Thanks for your response!  I have taken a few photos today so I will *attempt* to post them tomorrow (my Photobucket skills are lacking).  I don't believe they are T nails after having had a look at these today; they really do look just like staples!  :Eek:  
Cheers.
kelly  :Smilie:

----------


## _kelly_

Ok.  Here are a couple of pics of the deck and the 'nails' staples or whatever we want to call them  :Wink:   As you can see the decking has weathered nicely hehe.  There cannot be any tannins left after 8 years!! 
Thoughts?  Should I sand? What to do about these staples thingos. Sorry, I did rotate the first pic in Photobucket but it has come out as a direct link looking like so  :Rolleyes:

----------


## Bloss

Yep staples alright!

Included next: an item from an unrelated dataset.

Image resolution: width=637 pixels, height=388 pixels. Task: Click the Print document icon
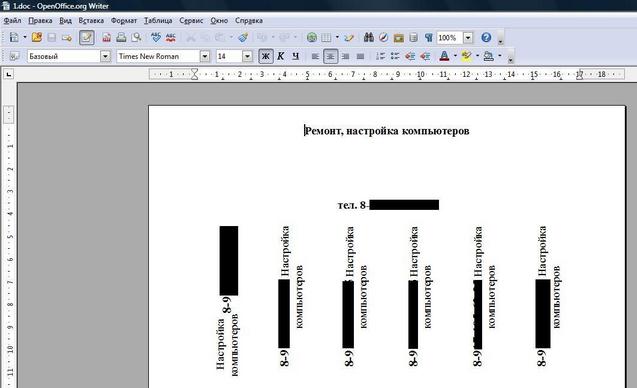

Deck doesn't look that bad, but if badly greyed it will be hard to get back to the natural woodgrain timber colour. If the staples are actually sitting up like the one pictured you should just pull the out and replace with nails or screws as I describe above. The others can be punched down using a regular nail punch at either end - a 1mm or 2mm punch. 
Have to say if it were my deck I would not be trying to get back that new timber look - it will end in tears IMO - or at least not look all that great. I'd be looking at the opaque deck finishes - in a timber look-a-like colour or another colour altogether to contrast with the handrail - totally up to you. Then all you need do is as I said - punch down staples, replace loose ones, last quick clean and whack on two coats. :2thumbsup:

----------


## _kelly_

Almost sounds too easy  :Sneaktongue:  
Thanks a heap for your advice, now I just have to put it in to action!  Will report back on my efforts and hopefully post some nice pics.  Am looking forward to it finally be done!   :Yippee:

----------


## _kelly_

> Have to say if it were my deck I would not be trying to get back that new timber look - it will end in tears IMO - or at least not look all that great. I'd be looking at the opaque deck finishes - in a timber look-a-like colour or another colour altogether to contrast with the handrail - totally up to you.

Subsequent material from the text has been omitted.